The Brazilian came with something of a reputation — seven wins and just one loss from his seven-bout pro career — and it appeared as if Casey might have been thrown in at the deep end for his pro debut.
When he was caught with a big right hand that spun him around and left him grasping at the air at the start of the second round, it certainly looked as if DolPhil Promotions, who staged last night’s professional bill in Killarney and looks after the interests of Casey among a host of new professional hopefuls, might have bitten off more than they could chew.
Casey had been looking to land the big punch throughout the first round, stalking his man but all the time short of the target as the elusive Brazilian slipped his punches and countered with some serious hooks to the head and body.
The big punch at the start of the second round may have rattled Casey but it worked to his advantage as the 26 year old Limerick man, a former amateur intermediate champion, battered his man back into the corner. De Jesus turned him and fought for control of the centre of the ring but Casey forced him back on to the ropes and continued to pound him with both fists.
The Brazilian was reeling from another sustained onslaught and a couple of solid right hooks to the head when referee Emile Teidt, son of the legendary Olympian, Fred Teidt, stepped in to stop the contest after just two minutes and one second of the second round.

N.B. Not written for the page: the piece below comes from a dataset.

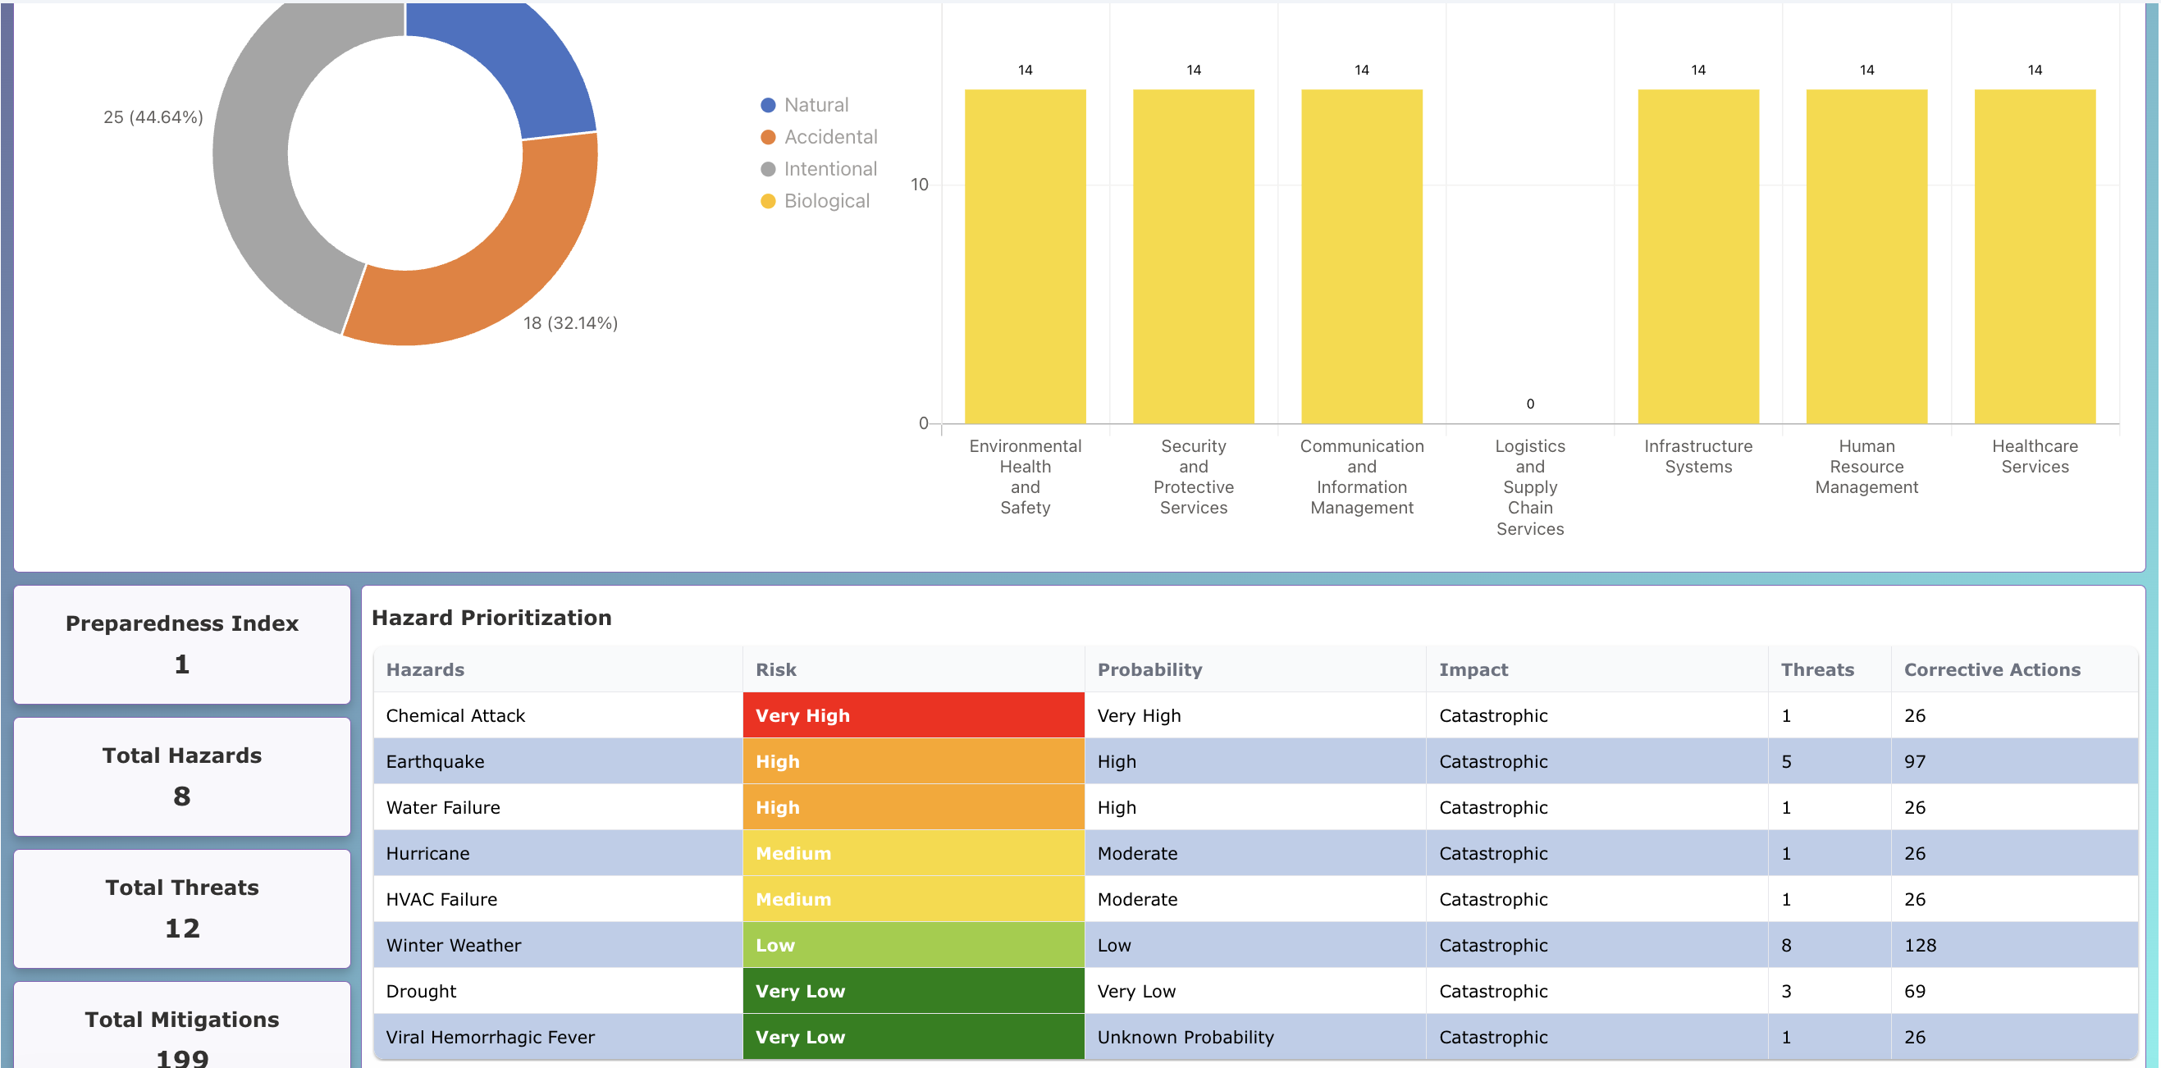Image resolution: width=2161 pixels, height=1068 pixels.
Task: Click the Biological legend marker
Action: click(768, 201)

John Waldron, a light heavyweight from Roscommon and the newest member of the DolPhil stable, was handed a mission impossible for his professional debut in former Irish champion, Ciaran Healy.
Healy, it will be remembered, lost to Andy Lee that amazing night Bernard Dunne was stopped by Kiko Martinez and also has a loss to Jamie Moore on his card.
Three weeks ago, the Belfast man weighed 11 st 10 lbs when he was stopped by Matthew Hall in the third round of a fight that was shown on Sky Sports but he weighed in at 12st 7¼ lbs for last night’s fight.
While the excess poundage may have slowed him down and he conceded height and reach to Waldron, his ring craft was far superior and he withstood a last round onslaught to get a 49-37 verdict from referee David Irving.
Robbie Long from Dublin gave Paddy Hyland plenty to enthuse over when he pounded Sandris Thompson into submission in three rounds.
Long, a new addition to the stable headlined by the three Hyland brothers, hit the luckless Latvian with the proverbial kitchen sink and left him nursing a damaged left shoulder from early in the second.
Indeed Thomson, who had two wins and 14 losses on his card going into this fight, would have been justified had he remained seated at the end of the second.
But he came out for the third and shipped some big right hands to the head and damaged shoulder that lift his left arm limp by his side. At the end of the third round Terry Christle, who topped the bill for the last professional show held in Killarney back in the 1980s, called referee David Irving and, on his advice, the referee stopped the contest before the start of the fourth.